Maude Barrington había sufrido una monstruosa injusticia. La había soportado sin aparente amargura. Si aquella injusticia había arruinado una parte temprana de su vida, quizá cuando se fue al extranjero por primera vez, había sanado su espíritu de la herida y había vivido una vida llena de pasión y aventura. Tal vez nunca se sintiera cómoda, pero ¿de qué valía la comodidad? La amargura, la culpa, el odiarse a uno mismo tampoco eran nada cómodos. Y tal vez no eran tan seguros como en otro tiempo había imaginado. Eran como una enfermedad interna que crece despacio y te va matando poco a poco.

La nieve que caía en abundancia formando una ligera capa en el suelo empezaba a amontonarse en la parte expuesta al viento de los surcos de los campos arados y en los troncos de los árboles. El viento soplaba demasiado fuerte para que la nieve cuajase en las ramas que se agitaban contra el cielo. Los cascos del caballo hacían poco ruido porque el suelo ya estaba cubierto de un manto blanco; solo se oía el hondo gemido del viento y el crujido de las ruedas. Era un mundo duro y hermoso, vigorizante y glacial, y de un lado a otro, el olor dulce y punzante del mar, de una vastedad infinita.

Mariah regresó a Snave antes de estar preparada, pero eso no tenía remedio. Y tal vez nunca tuviera la impresión de estar preparada. Dejó que el mozo de cuadra la ayudara y, para su sorpresa, le dio las gracias por su amabilidad.

Una vez dentro se quitó la capa y el chal, y se sintió muy feliz de encontrase otra vez en un lugar cálido. Tenía las manos entumecidas del frío y le picaba la cara, le lloraban los ojos, pero nunca se había sentido viva con tanta intensidad. Estaba aterrada, y sin embargo en su interior rebosaba de valor, como si Maude le hubiera legado algo de su vitalidad y su gusto por la vida.

Llegaba demasiado tarde para el almuerzo y, en cualquier caso, estaba demasiado nerviosa para comer. La cocinera le había preparado una bandeja con sopa y pan caliente recién hecho, y aquello era todo cuanto necesitaba.

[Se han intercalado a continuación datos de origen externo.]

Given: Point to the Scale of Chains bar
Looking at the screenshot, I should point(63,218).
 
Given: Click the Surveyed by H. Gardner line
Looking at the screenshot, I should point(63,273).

Le dio las gracias con sinceridad y con un cumplido, y cuando se lo acabó todo, fue al piso de arriba con la excusa de que deseaba reposar un rato. En realidad quería prepararse para la noche. Iba a ser una de las noches más importantes de su vida, tal vez su única hazaña verdadera. Requeriría toda la sangre fría y la inteligencia que poseía. Ahora no tenía la menor duda sobre cuál era la verdad.

Demostrarla sería otro cantar, pero si no lo intentaba, al precio que fuera, habría desaprovechado la última oportunidad que le ofrecía el destino.

Mariah se puso con mucho cuidado el mejor vestido negro del ama de llaves, y dio las gracias a la doncella. Le pareció apropiado. Sería una mujer distinta de la persona que había sido desde que tenía memoria. Sería valiente, afrontaría la fealdad, la vergüenza y el fracaso, y sería amable con ellos, porque los conocía íntimamente. Ella también había sido una mentirosa, y cualquier desagradable entresijo de la mentira le era familiar. Había sido una cobarde, y el corrosivo manto de la cobardía había cubierto por entero su vida. Había intentado imponer a los demás su propio espíritu mezquino, su convicción de haber fracasado. No había victoria en eso. Se puede pervertir a los demás, mancillarlos, herir lo que de otro modo habría estado sano. Ahora podía tocar todas sus heridas con compasión, pero no la engañarían. Se miró en el espejo. Tenía un aspecto distinto al acostumbrado. No se trataba solo del vestido, que era prestado; hacía tiempo que no tenía aquella cara, aquel color de tez, aquel brillo en los ojos. Y sobre todo el gesto enfurruñado que afeaba su boca parecía haberse borrado y ahora sus labios se curvaban hacia arriba, no hacia abajo.